I was in school when I read Dominique Lapierre's The City of Joy.Life not having unravelled its many experiences as a girl in her teens I did not fully understand why Dominique Lapierre referred to Kolkata-a dirty, sweaty , ocean of humanity as a city of 'joy'? I had spent some childhood years in Pondicherry and was least fascinated by Kolkata.
As I grew up and entered into the threshold of Presidency College I got the first taste of freedom. My parental control was slightly relaxed. I loved my college days in Presidency. I began to discover a new love for Kolkata- College Street was filled with excitement- the smell of old books, the addas at Coffeee House and the best of places was ofcourse our own Presidency College Canteen.College Street happened to be the 'raison d'ĂȘtre' for the city of joy. Those who existed beyond the peripheries of Presidency and College Street were hardly considered to be a part of the city of joy.
In the transition from College to University half the charm of the city of Joy was lost - we moved to the Ballygunge Campus of Calcutta University.The Best of my friends had left for other universities or for Civil Service. Without Presidency and without my best friend life was not the same.
Soon I fell in love- real love not infatuation. I again discovered the city of joy- this time it was Gariahat ( our meeting points), Esplanade, Park Street. I rediscovered the city of joy.The city of joy gave us space, shielded us from prying eyes and weaved our dreams. I was happy , I was a new 'me'?
In two years I completed my post graduation, got married and entered into a life which for a time was confusing, less amusing and seemed to be so very suffocatingly serious.
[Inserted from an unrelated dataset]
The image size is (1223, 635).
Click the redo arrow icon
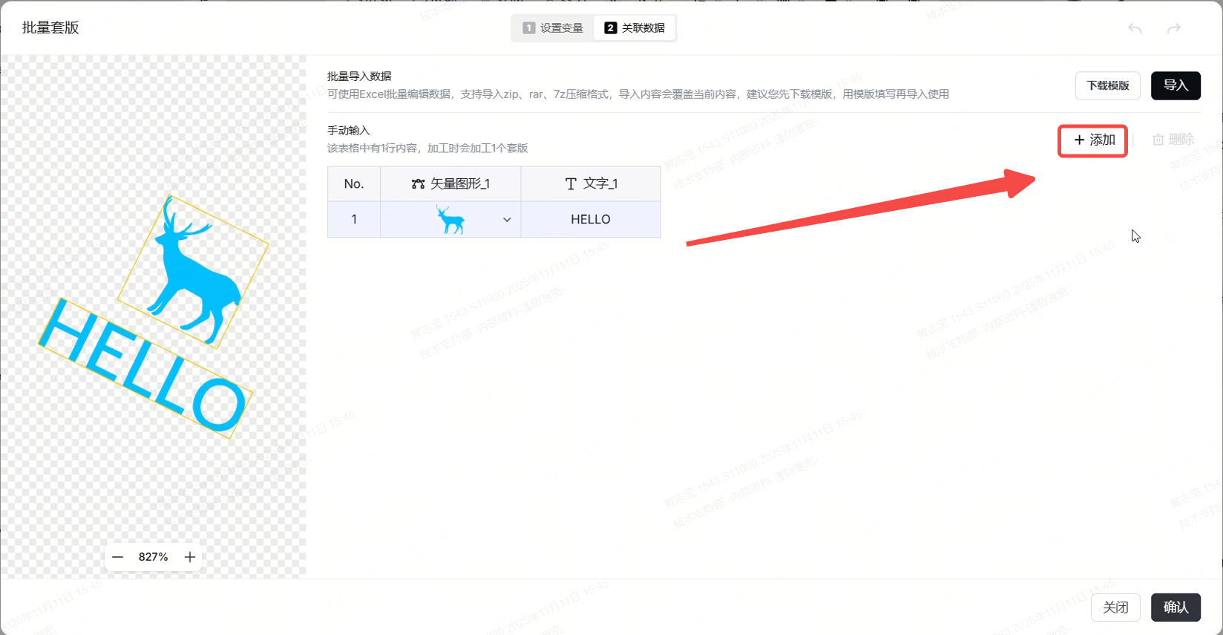click(x=1173, y=28)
I learnt to accept reality, I learnt the values of compassion, humility, acceptability and the realization that I am the builder of my life- I have the choice to be either happy and adjusting or miserable. I was growing up in the true sense of the word. But what happened to the city of joy- it had become a city of day to struggle, apprehensions with very few surprises.
Then on the 11th of May, 2001 came my little bundle of joy- my son Aurodeep. The City of Joy had given an everlasting , eternal source of Joy. I rediscovered all the happiness of life when my baby smiled at me.
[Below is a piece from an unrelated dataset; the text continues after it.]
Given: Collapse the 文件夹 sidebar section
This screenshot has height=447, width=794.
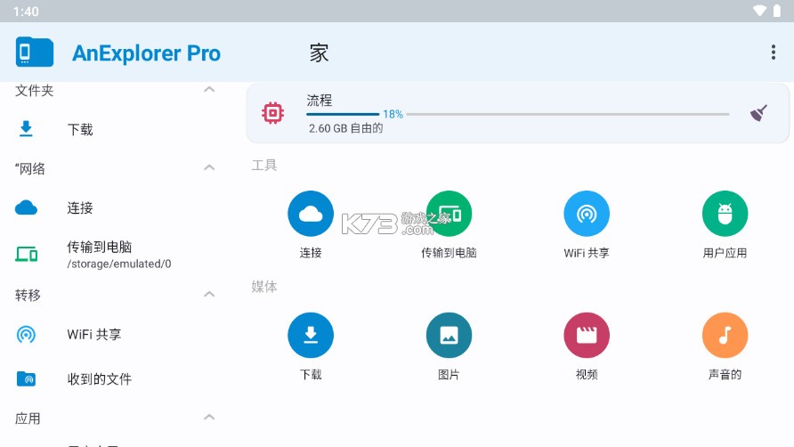Looking at the screenshot, I should pyautogui.click(x=209, y=90).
When my baby was about a year old I decided it was time to put into use all my education, it was time to go out and do what I always dreamt of since a child- I wanted to be a teacher. I again began a life of struggle - the crucial balancing of career and home . I had all the support of a wonderful family . But the city of joy was kind of disappearing. I heard stories from friends and relatives of the how happy life was if one went out of the city.How I wished we could move to another city for a change.
That is how we came to Hyderabad. I was excited about starting a new chapter in life. We were happy with new jobs and a new life.
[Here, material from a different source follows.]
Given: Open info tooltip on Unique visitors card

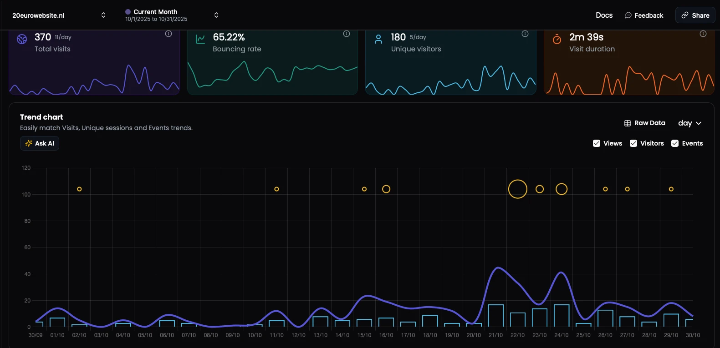Looking at the screenshot, I should click(525, 34).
But even in times happiness I was trying to understand what was missing. Every joy was incomplete, for days I would wander why was there this sense of loss even amidst so much happiness and comfort. I began to look for this in Tagore's songs- it was like magic, I was back to the city of joy. When out in the streets my ears would strain to catch a few words in Bengali while my eyes would try catching a glimpse of arms wearing the red and white bangles. Kolkata , Kolkata why do you pull me back? Why do you entice me with your magical charm? Realisation- what was it about? The City of Joy had always existed- the rush, the dirt , the traffic, the 'miccheels' , the acceptability, the tolerance made up the city. The joy is not without but within.Kolkata embraces and shelters all.Now when I attend workshops and training programmes I always come across a homesick Calcuttan whose ultimate wish is to go back . Every moment of one's existence outside the city brings a longing for its missing warmth, its cultural richness, its intellect and enlightenment.
My love for the city has matured with age, its a different level of longing. I too am a Calcuttan waiting to go back to my city of dreams, to my city of love.